11 Appendix C Share Level Server Security

Each server makes a set of resources available to clients on the network. A resource being shared may be a directory tree, named pipe, printer, etc. As far as clients are concerned , the server has no storage or service dependencies on any other servers; a client considers the server to be the sole provider of the file (or other resource) being accessed.

The CIFS protocol requires server authentication of users before file accesses are allowed, and each server authenticates its own users. A client system must send authentication information to the server before the server will allow access to its resources.

The CIFS protocol used to define two methods that can be selected by the server for security: share level and user level . User level security is the only non-obsolescent method.

A share level server makes some directory on a disk device (or other resource) available. An optional password may be required to gain access. Thus, any user on the network who knows the name of the server, the name of the resource, and the password has access to the resource. Share level security servers may use different passwords for the same shared resource with different passwords, allowing different levels of access.

Share-level-only clients do not send SESSION_SETUP_ANDX requests. Instead, they send TREE_CONNECT_ANDX requests that include a password or use challenge/response authentication to prove that they know a password.

When a user level server validates the account name and password presented by the client, an identifier representing that authenticated instance of the user is returned to the client in the Uid field of the response SMB. In contrast, a share level server returns no useful information in the Uid field.

If the server is executing in share level security mode, Tid is the only thing used to allow access to the shared resource. Thus, if the user is able to perform a successful connection to the server specifying the appropriate netname and passwd (if any), the resource may be accessed according to the access rights associated with the shared resource (same for all who gained access this way).

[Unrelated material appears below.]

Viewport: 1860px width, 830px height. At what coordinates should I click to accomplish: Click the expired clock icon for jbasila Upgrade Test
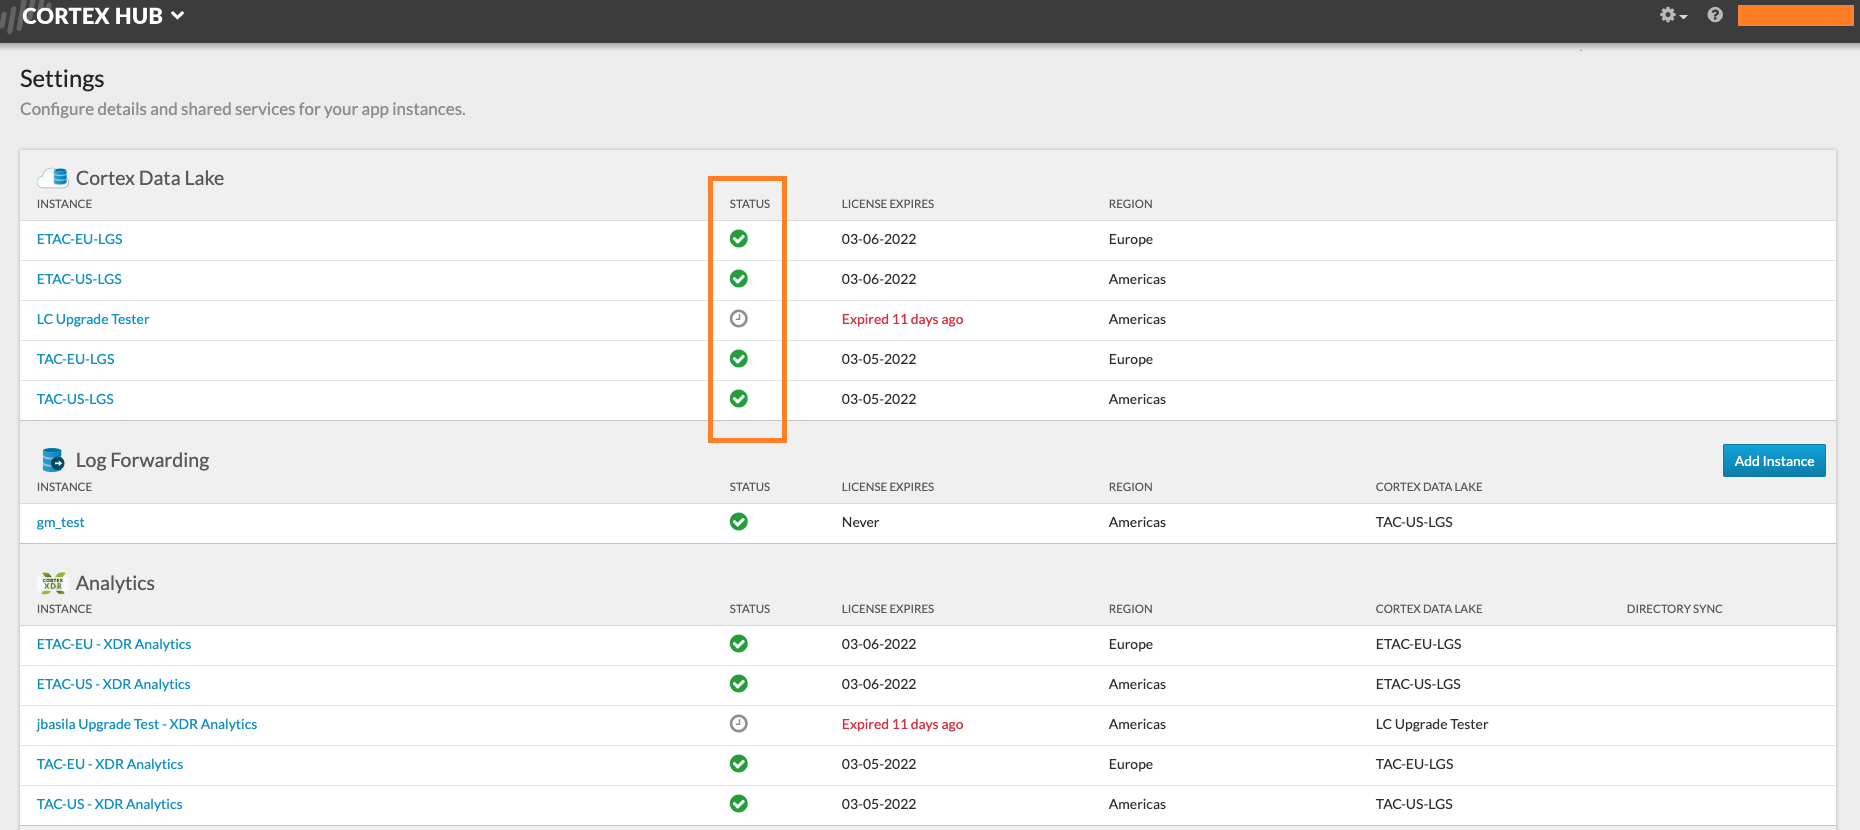point(739,724)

The user level security model was added after the original dialect of the CIFS protocol was issued, and subsequently some clients may not be capable of sending account name and passwords to the server. A server in user level security mode communicating with one of these clients may allow a client to connect to resources even if the client has not sent account name information:

If the client's computer name is identical to an account name known on the server, and if the password supplied or authenticated via challenge/response to connect to the shared resource matches that account's password, an implicit "user logon" will be performed using those values. If the above fails, the server may fail the request or assign a default account name of its choice.
The value of Uid in subsequent requests by the client will be ignored, and all access will be validated assuming the account name selected above.